Web Server Quiz

1. An outside auditor has been contracted to determine if weak passwords are being used on the
network. To do this, the auditor is running a password cracker against the master password file. Which of the following is this an example of?

Vulnerability assessment

Fingerprinting

Malware scan

Baselining

2. Multiple web servers are fed from a load balancer.
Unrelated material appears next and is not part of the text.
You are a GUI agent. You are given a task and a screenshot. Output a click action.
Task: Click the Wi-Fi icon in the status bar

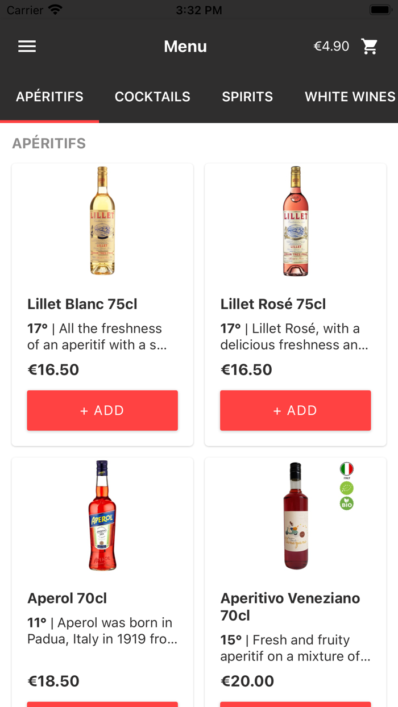click(54, 9)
Which of the following is this an example of?

RAID

Backup generator

Hot site

Redundant servers

3. Personal software firewalls can be updated automatically using:

Group policy.

Cookies.

Cross-site scripting.

Corporate hardware firewalls.

4. Which of the following is the primary purpose of an audit trail?

To detect when a user changes security permissions

To prevent a user from changing security permissions

To prevent a user from changing security settings

To detect the encryption algorithm used for files

5. All of the following security applications can proactively detect workstation anomalies EXCEPT:

Antivirus software.

NIDS.

Personal software firewall.

HIPS.

6. Password crackers:

Are sometimes able to crack both passwords and physical tokens.

Cannot exploit weaknesses in encryption algorithms.

Cannot be run remotely.

Are sometimes able to crack both Windows and UNIX passwords.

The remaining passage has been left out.